「営業利益率倍増」には懐疑的な見方も
2019年9月中間決算の内容を確認しておこう。売上高は前年同期比1.9%増の3891億円、営業利益は17倍の509億円。純損益は360億円の黒字(前年同期は54億円の赤字)だった。前年同期にあった過去の不正会計を巡る訴訟の和解金やデジタルカメラ工場の閉鎖費用がなく、その反動で業績が改善。営業利益は過去最高を更新した。刷新した経営体制のもと、不祥事などの負の遺産から脱し、次のステージに向かう準備が整いつつあることを示している。
野村証券は15日配信のリポートで目標株価を1600円から2050円に引き上げた。
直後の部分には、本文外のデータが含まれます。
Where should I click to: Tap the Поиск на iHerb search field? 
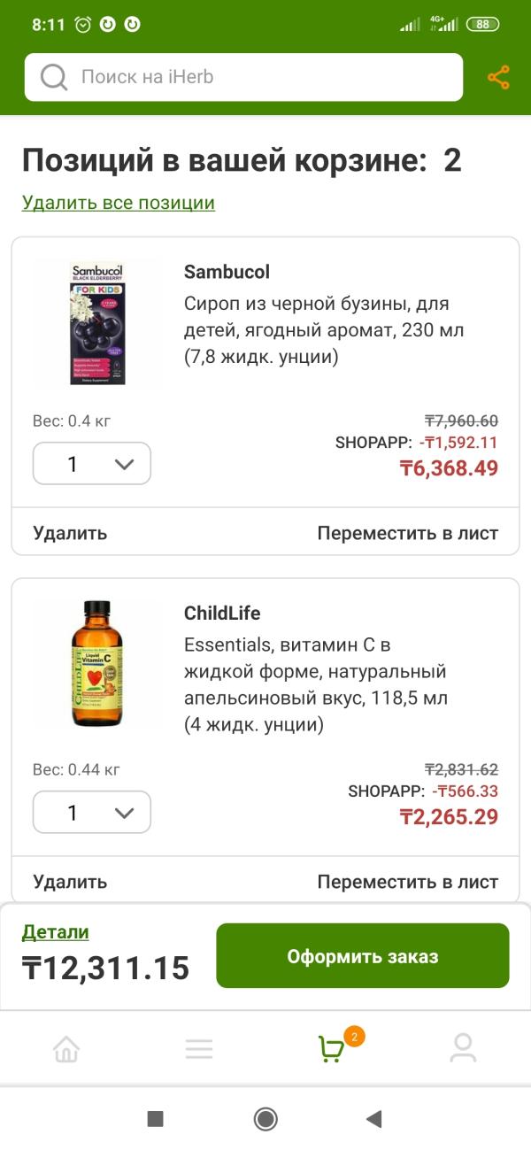[x=257, y=78]
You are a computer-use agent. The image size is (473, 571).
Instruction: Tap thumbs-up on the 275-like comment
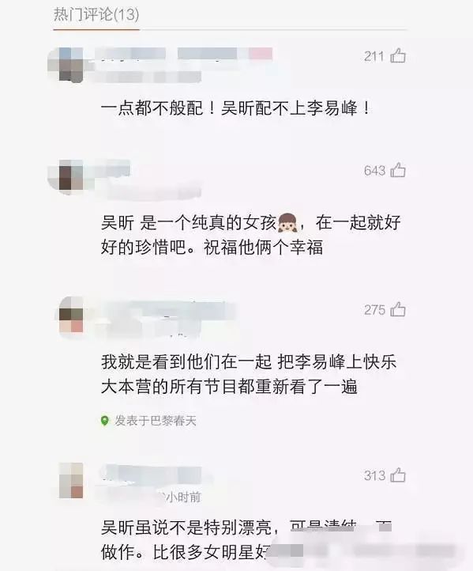coord(398,309)
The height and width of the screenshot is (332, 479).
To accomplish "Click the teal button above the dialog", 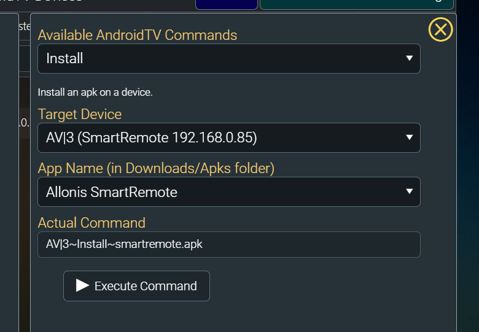I will tap(357, 4).
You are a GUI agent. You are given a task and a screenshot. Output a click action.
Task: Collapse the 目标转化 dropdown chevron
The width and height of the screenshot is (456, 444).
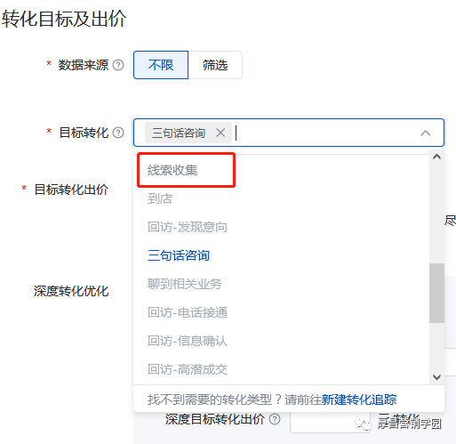click(426, 133)
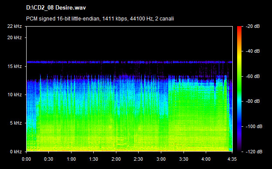Click the 1:00 time marker
Screen dimensions: 272x169
pos(71,159)
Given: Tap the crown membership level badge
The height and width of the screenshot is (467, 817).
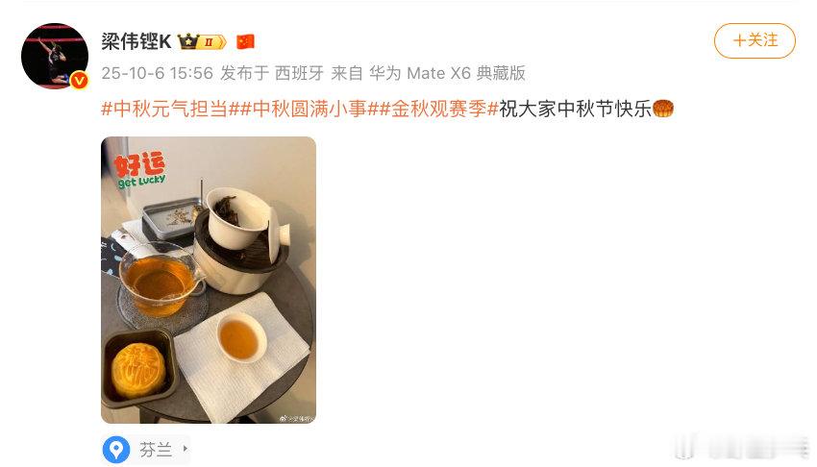Looking at the screenshot, I should tap(202, 41).
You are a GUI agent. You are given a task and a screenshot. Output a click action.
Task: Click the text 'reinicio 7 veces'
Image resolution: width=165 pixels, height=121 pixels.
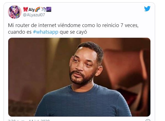click(120, 25)
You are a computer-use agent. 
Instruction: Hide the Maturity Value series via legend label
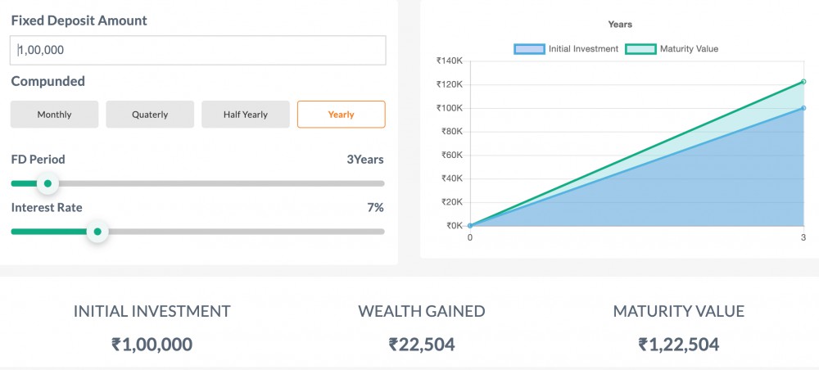pyautogui.click(x=689, y=49)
「2020年3月期の上期は50億円前後の実質的コスト削減となり、4~6月期(6億円)に比べコスト削減効果が大きい」とし、「医療機器事業の成長性と採算性の改善を評価」した。「短期的には好業績が続く」とも指摘している。2019年末以降、国内3大証券以外にもクレディ・スイス証券や三菱UFJモルガン・スタンレー証券も目標株価を引き上げており、投資家の買いを後押ししている。
ただ、経営戦略における野心的な「営業利益率倍増」については、「根拠となる具体的な施策が示されていない」として懐疑的な見方も株式市場にある。さらに株価が上抜けるには、さらに実績で示していく必要がありそうだ。